Keywords: oligomer formation, fluorescence quenching, kinetics of aggregation, nucleation
Alzheimer’s disease (AD), the most prevalent form of neurodegenerative diseases, is characterized by deposition of senile plaques in the brain. These plaques contain aggregates of the amyloid β (Aβ) peptides Aβ1–42 and Aβ1–40. In vitro, both peptides self-assemble into soluble oligomers and insoluble fibrils in a time-dependent manner. There has been extensive structure–function characterization of the in vitro aggregation process using a large number of available methods (1). The most widely used method follows changes in the fluorescence of Thioflavin T (ThT).

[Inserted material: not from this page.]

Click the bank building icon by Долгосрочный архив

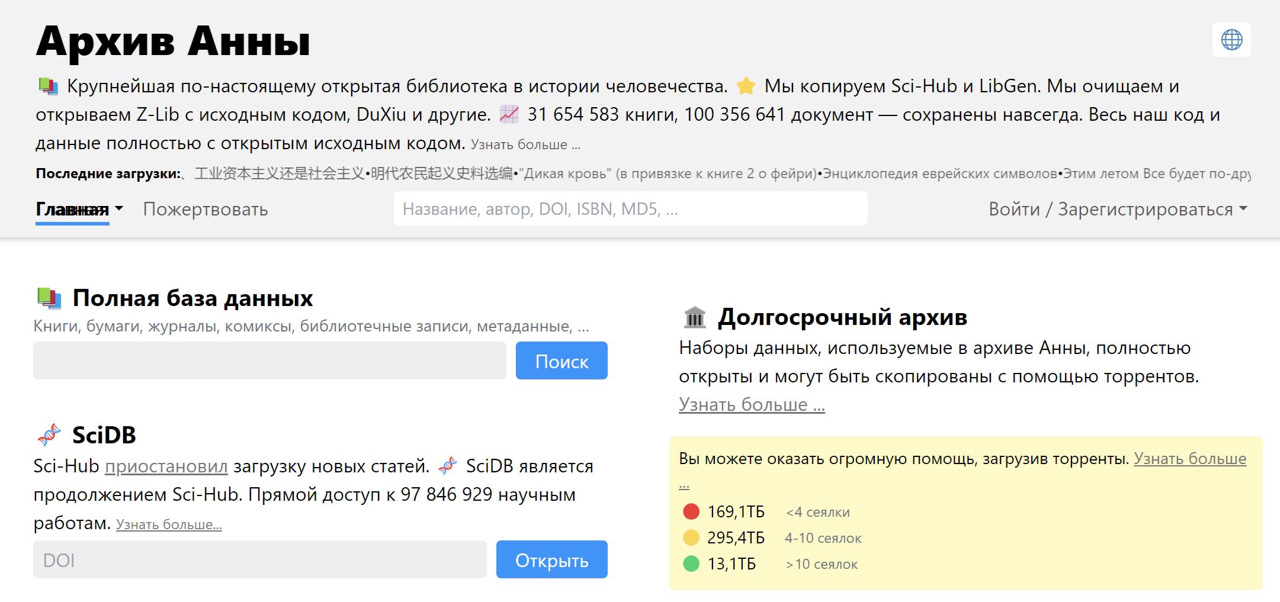point(695,317)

This dye is particularly useful because of the large fluorescence increase observed during the final phase of aggregation coincident with the formation of β-strand structure. This assay, however, does not report on intermediates in the aggregation process and therefore cannot detect soluble oligomers that lack well-defined β-strand structure. It is critical to understand the nature of these small oligomers, because recent experiments suggest that they may be the major cytotoxic species for AD (2–5).
Data in the literature present a highly complex picture of the oligomer formation, starting from dimers to spherical oligomers and linear protofibrils comprised of a large number of monomers. Biophysical characterization of the low-molecular-weight oligomers, however, has been difficult because of their small size and metastable nature. Bitan et al. (3), for example, characterized the low-molecular-weight oligomers of Aβ1–40 and Aβ1–42 by stabilizing them using covalent cross-linking. More recently, mass spectrometry coupled with ion mobility spectrometry (IM-MS) experiments have provided information regarding the size and shape of the low-molecular-weight oligomeric forms of Aβ and other amyloidoic proteins (6, 7). A variety of biophysical methods have been used to study the oligomers extensively (2, 7–14).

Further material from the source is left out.